"Hash" is really a broad term with different formal meanings in different contexts, so there's not a single perfect answer to your question. But I'll try. You'll get more familiar with it throughout your career as you see more examples.
Generally "hash" in CS refers to a function $f$, such as a "hash function", that takes as input objects and outputs a string or number. The input objects are usually structured things we know and love such as strings, integers, or bigger "objects". The output is usually some useful, small, but relatively unique string or number for that input. The noun "hash" often refers to this output. The verb "hash" often means "apply a hash function".
Generally this hash function $f$ has some common properties. One is a sort of randomness or "spreading-out". If I want to hash objects down into 100 buckets (so the output of my hash function is a number from 0-99), then I am usually hoping that about 1/100 objects land in bucket 0, about 1/100 land in bucket 1, and so on. Sometimes this is taken even farther, for instance, in cryptography I may want it to be computationally difficult to find two different inputs that map to the same output. Another is compression. I often want to hash arbitrarily-large inputs down into a constant-size output or fixed number of buckets. A final one is determinism. If you use the same hash function on the same object twice, you want to get the same answer. This may seem to conflict with randomness above, but the solution is to sometimes choose your hash function randomly, but then re-use it over and over.

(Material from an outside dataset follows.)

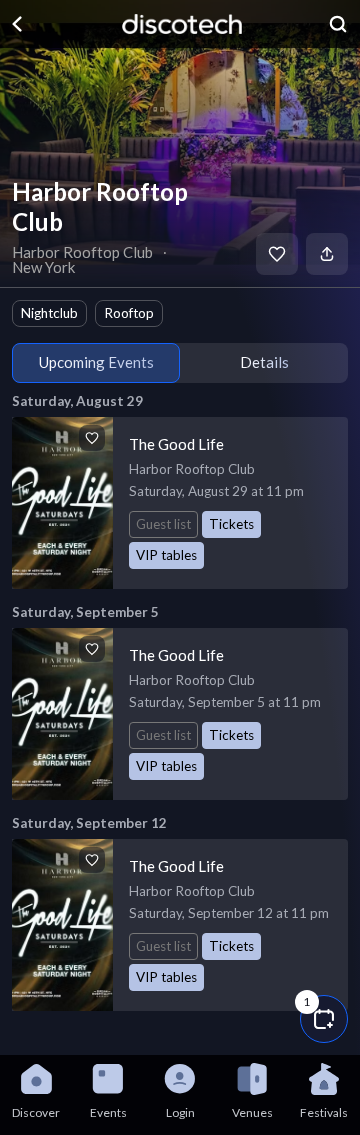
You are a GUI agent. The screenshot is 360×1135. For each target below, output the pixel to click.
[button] (324, 1019)
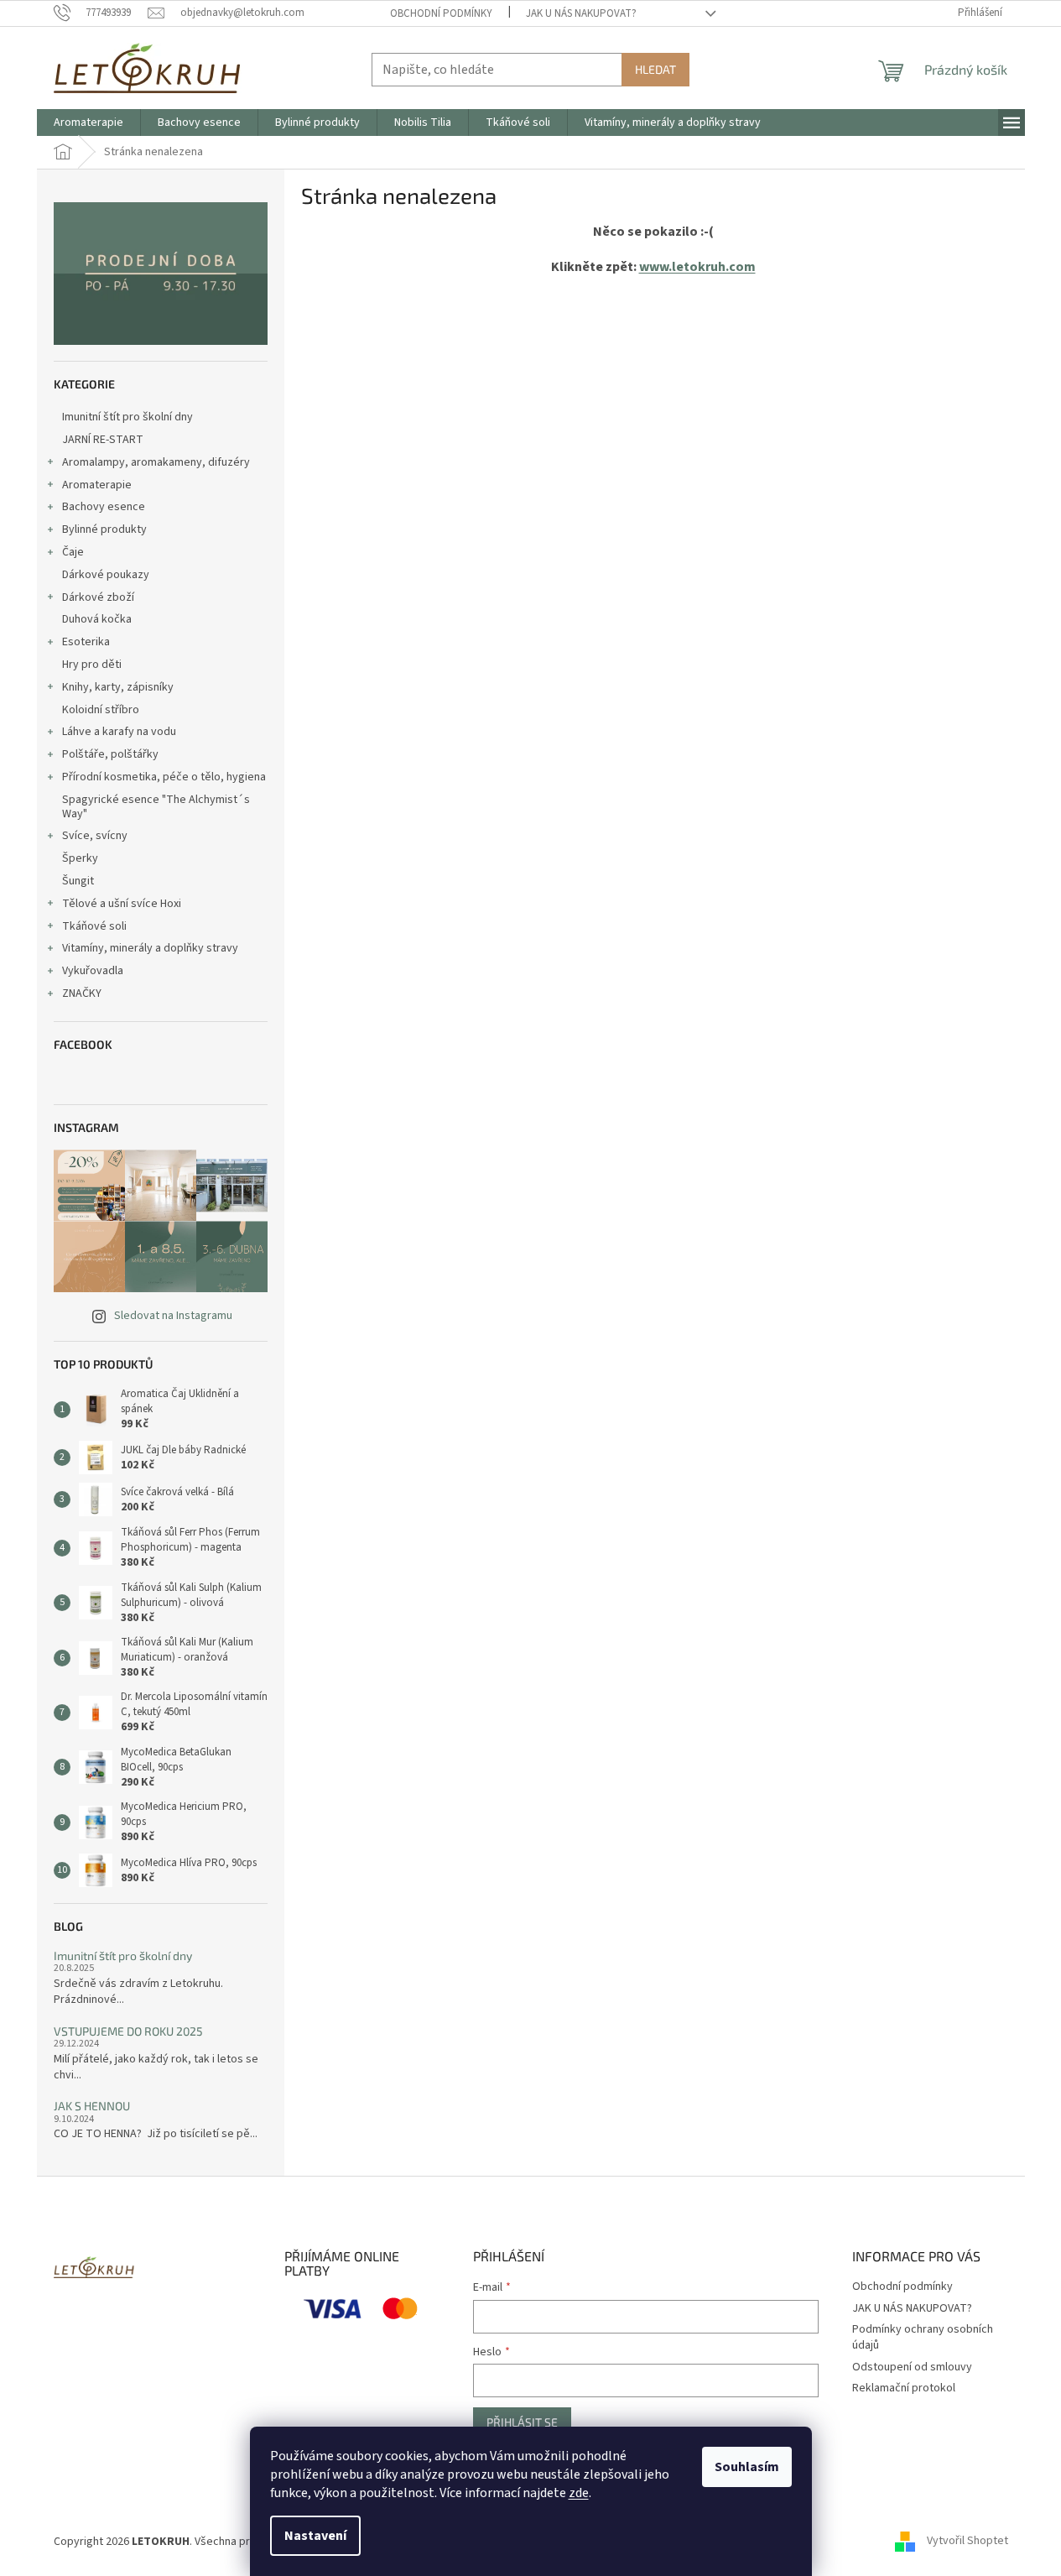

One common application is in data structures such as a hash table, which are a way to implement dictionaries. Here, you allocate some memory, say, 100 "buckets"; then, when asked to store an (key, value) pair in the dictionary, you hash the key into a number 0-99, and store the pair in the corresponding bucket in memory. The, when you are asked to look up a key, you hash the key into a number 0-99 with the same hash function and check that bucket to see if that key is in there. If so, you return its value.
Note that you could also implement dictionaries in other ways, such as with a binary search tree (if your objects are comparable).
Another practical application is checksums, which are ways to check that two files are the same (for example, the file was not corrupted from its previous version). Because hash functions are very unlikely to map two inputs to the same output, you compute and store a hash of the first file, usually represented as a string. This hash is very small, maybe only a few dozen ascii characters. Then, when you get the second file, you hash that and check that the output is the same. If so, almost certainly it is the exact same file byte-for-byte.